We’ve all heard of asbestos. It’s even been in the national news lately. But what is it? We’ve hard reference to “asbestos fibers”, so is it grown, like cotton, or manufactured, like nylon? Actually, it’s neither. Asbestos is the common name for six different minerals that all naturally occur. That’s right, asbestos comes from rocks.
According to the American Cancer Society, asbestos exposure is the main cause of mesothelioma, an aggressive and deadly form of cancer. When asbestos fibers are inhaled, they travel to the ends of your small air passages and reach your lungs, where it causes inflammation, scarring, and eventually lung cancer. Asbestos fibers are microscopic, hundreds of times thinner than a human hair. When asbestos fibers become airborne, they can easily be inhaled. The fibers lodge deep in the lungs or other organs, irritating the tissue and eventually causing grave illnesses. All types of asbestos are deadly and inhalation of a single fiber can be enough to cause disease. If asbestos fibers are swallowed, they can reach the abdominal lining where they cause stomach cancer. Because the signs and symptoms of mesothelioma are very common, such as painful coughing, shortness of breath or chest pains, mesothelioma is often misdiagnosed or worse yet, isn’t diagnosed until the cancer has spread drastically and it’s too late.
The use of asbestos reached its peak during the middle of the 1900’s. Asbestos was used for fire retardant coatings, concrete, bricks, pipes and fireplace cement, heat, fire, and acid resistant gaskets, pipe insulation, ceiling insulation, fireproof drywall, flooring, roofing, lawn furniture, and drywall joint compound. Asbestos gloves were manufactured for workers who had to handle hot materials, including volcanologists who had to handle fresh lava. Asbestos was everywhere, in office buildings, stores, apartment buildings, houses – even hospitals. In 1940, Life magazine actually called it “the magical mineral.”
The thing is, there were signs that exposure to asbestos was dangerous to people’s health going back about 2,000 years. The ancient Greek geographer Strabo wrote about a “sickness of the lungs” in slaves who wove asbestos into cloth. But it was not until 1899 that doctors started finding asbestos fibers in the lungs of people who had died of various lung diseases at early ages who had worked in asbestos mines and asbestos factories.

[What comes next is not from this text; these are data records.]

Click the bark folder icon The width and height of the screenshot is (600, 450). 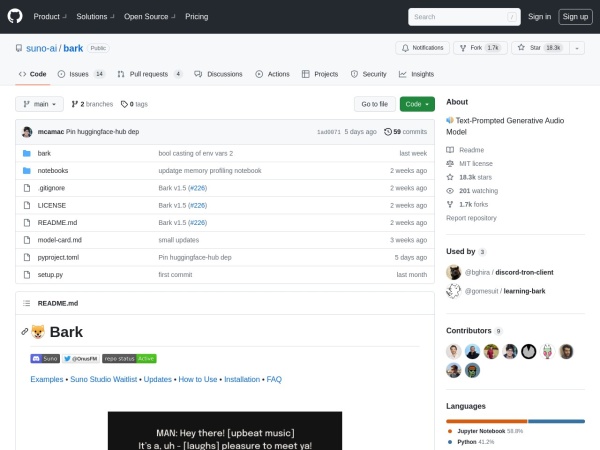coord(26,153)
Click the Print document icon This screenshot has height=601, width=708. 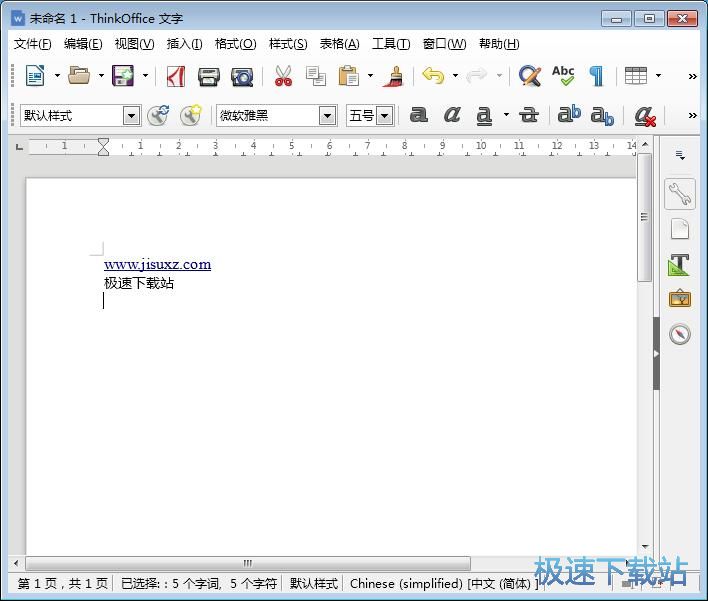(x=208, y=76)
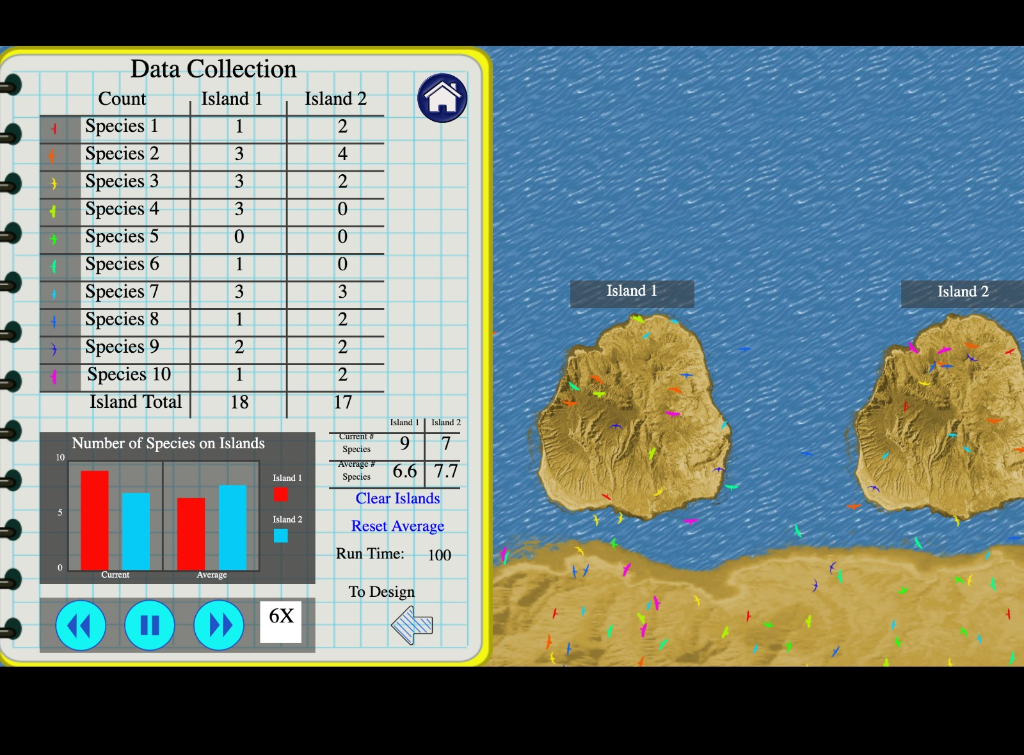This screenshot has width=1024, height=755.
Task: Click the Home icon
Action: click(440, 98)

Approximately 100,000 people in the United States have died, or are terminally ill, from asbestos exposure related to ship building. Thousands of tons of asbestos were used in World War II ships to insulate piping, boilers, steam engines, and steam turbines. There were approximately 4.3 million shipyard workers in the United States during WWII; for every 1,000 workers about 14 died of mesothelioma and an unknown number died from asbestosis. The writer of this blog post lost a family member to mesothelioma, most likely caused by being a member of the U.S. Navy during World War II and handling asbestos as part of his duties.
Mesothelioma is a real, silent disease that takes a toll on the lives of many families. Contrary to popular belief, asbestos is not banned in United States. In fact, regulations regarding asbestos have recently been loosened. Asbestos is still present in numerous buildings in the United States that were constructed before the year 1981. Which means that people still run the risk of exposure to asbestos and contracting mesothelioma.